Executivo leva ao governo proposta de taxar o dinheiro que vem para o mercado de capitais na saída, não na entrada
Entrevista
Edemir Pinto: presidente executivo da BM&Fbovespa
Ao atender o telefone, o presidente executivo da BM&FBovespa, Edemir Pinto, foge ao protocolo e não esconde que está chateado. À corriqueira pergunta "tudo bem?", ele não hesita e responde: "Mal". Se há alguém - pessoa física, empresa, instituição, entidade, etc - que foi duramente atingido pela taxação do capital estrangeiro, foi a BM&FBovespa. O mercado logo se deu conta dos potenciais efeitos da medida nos resultados da empresa e castigou seus papéis. As ações caíram 8,41% ontem. Edemir disse ao Estado que está confiante em que o governo aceitará fazer ajustes no que se refere ao mercado de capitais. Hoje, ele embarca para Brasília. Amanhã, se encontra com o ministro da Fazenda, Guido Mantega. Vai levar no laptop uma proposta: taxar o dinheiro que vem para o mercado de capitais na saída, não na entrada, como determinou o governo.
Como recebeu a decisão?
É o que a gente chama de fogo amigo. Tivemos no passado a CPMF, mas que foi discutida de forma mais ampla, em audiência pública. Essa medida foi feita de surpresa. Justo no momento em que estamos festejando não só a retomada do mercado, mas principalmente aquilo que o investidor não residente enxerga no País. Uma medida dessa natureza é um tiro no pé do nosso mercado. É mais uma para exportar nosso mercado para Nova York.
O que vão propor ao governo?
O governo alega que (a taxação) é para evitar o capital especulativo e prevenir uma bolha na bolsa. Não concordo que nosso crescimento este ano seja especulativo. Mas, se é isso que o governo está enxergando, a forma de taxação está errada. Ele parte de uma premissa de taxar na entrada. Como identificar o capital especulativo? Tem de ser na saída, para saber qual é o dinheiro que vem e volta rapidamente. A ideia que levamos é (taxar a) saída do capital, de acordo com o prazo.
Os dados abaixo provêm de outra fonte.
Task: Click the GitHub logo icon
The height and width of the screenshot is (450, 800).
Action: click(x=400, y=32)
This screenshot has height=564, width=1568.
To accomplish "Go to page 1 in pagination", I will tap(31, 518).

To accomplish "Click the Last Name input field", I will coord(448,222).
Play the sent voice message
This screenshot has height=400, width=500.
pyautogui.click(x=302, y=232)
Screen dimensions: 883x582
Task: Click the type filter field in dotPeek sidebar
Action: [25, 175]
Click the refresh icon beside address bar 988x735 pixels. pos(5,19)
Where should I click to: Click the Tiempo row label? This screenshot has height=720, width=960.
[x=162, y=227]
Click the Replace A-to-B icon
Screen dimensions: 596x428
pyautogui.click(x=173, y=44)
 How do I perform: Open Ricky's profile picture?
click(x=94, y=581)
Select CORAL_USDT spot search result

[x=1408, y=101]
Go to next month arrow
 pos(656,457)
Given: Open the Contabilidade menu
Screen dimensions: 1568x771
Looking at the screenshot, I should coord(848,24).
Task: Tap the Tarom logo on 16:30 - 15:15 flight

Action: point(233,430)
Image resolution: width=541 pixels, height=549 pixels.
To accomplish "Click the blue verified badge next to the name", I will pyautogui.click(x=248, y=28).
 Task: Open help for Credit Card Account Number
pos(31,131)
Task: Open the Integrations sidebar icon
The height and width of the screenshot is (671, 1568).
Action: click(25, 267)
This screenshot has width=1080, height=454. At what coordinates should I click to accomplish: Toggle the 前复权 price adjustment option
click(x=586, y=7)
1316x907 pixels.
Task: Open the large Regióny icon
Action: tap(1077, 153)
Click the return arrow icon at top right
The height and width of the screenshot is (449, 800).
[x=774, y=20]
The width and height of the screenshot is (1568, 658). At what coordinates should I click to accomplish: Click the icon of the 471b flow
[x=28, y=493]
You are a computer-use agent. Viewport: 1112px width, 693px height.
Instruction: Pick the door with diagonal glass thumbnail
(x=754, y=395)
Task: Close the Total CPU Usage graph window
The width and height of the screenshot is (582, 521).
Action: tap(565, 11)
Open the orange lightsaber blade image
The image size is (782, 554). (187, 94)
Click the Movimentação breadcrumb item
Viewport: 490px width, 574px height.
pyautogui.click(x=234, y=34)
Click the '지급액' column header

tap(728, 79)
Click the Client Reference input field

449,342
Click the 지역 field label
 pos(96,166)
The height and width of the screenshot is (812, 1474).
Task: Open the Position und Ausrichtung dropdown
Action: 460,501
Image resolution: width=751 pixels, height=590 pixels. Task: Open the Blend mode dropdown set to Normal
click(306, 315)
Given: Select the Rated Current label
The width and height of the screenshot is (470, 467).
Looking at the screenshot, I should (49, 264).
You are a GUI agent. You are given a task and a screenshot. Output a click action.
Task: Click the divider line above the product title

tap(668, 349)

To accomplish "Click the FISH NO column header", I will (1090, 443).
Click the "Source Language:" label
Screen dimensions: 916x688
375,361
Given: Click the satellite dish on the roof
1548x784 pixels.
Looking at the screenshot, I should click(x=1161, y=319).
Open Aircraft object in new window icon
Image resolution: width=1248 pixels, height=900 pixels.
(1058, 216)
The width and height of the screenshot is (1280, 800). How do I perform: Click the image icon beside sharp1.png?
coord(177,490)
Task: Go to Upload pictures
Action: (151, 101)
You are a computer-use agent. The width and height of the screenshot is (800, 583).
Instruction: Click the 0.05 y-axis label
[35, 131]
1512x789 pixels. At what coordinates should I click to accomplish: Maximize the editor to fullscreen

Criam-se alíquotas para aplicações até 30 dias, de 30 a 60 dias, de 60 a 90 e de 90 a 180. Se faz uma coisa regressiva dentro da alíquota de 2% que ele estabeleceu.
Seria medida para renda variável ou para tudo?
Neste momento, estamos preocupados em salvar o mercado de capitais.
O sr. teve contato com o governo?
Sim. Ontem (segunda) falei com o ministro (Guido Mantega), que foi muito sensível a essa proposta. Tanto que temos um encontro com ele.
Os srs. foram consultados sobre a ideia de tributar o investimento em ações antes de a medida ser anunciada? Ou o governo não perguntou nada?
O governo não perguntou nada. Temos uma ponte com o governo, um relacionamento, mas, infelizmente, nessa questão não houve consulta.
Quanto de ação brasileira é negociado lá fora e quanto é aqui?
Se você pegar Petrobrás, a gente negocia aqui um décimo do que lá fora. Se pegarem as ADRs (recibos de ações nos EUA), lá negocia uma vez em meia o que negociamos aqui. Com essa medida, se não conseguirmos demover o governo, vai ser realmente muito triste para o nosso mercado.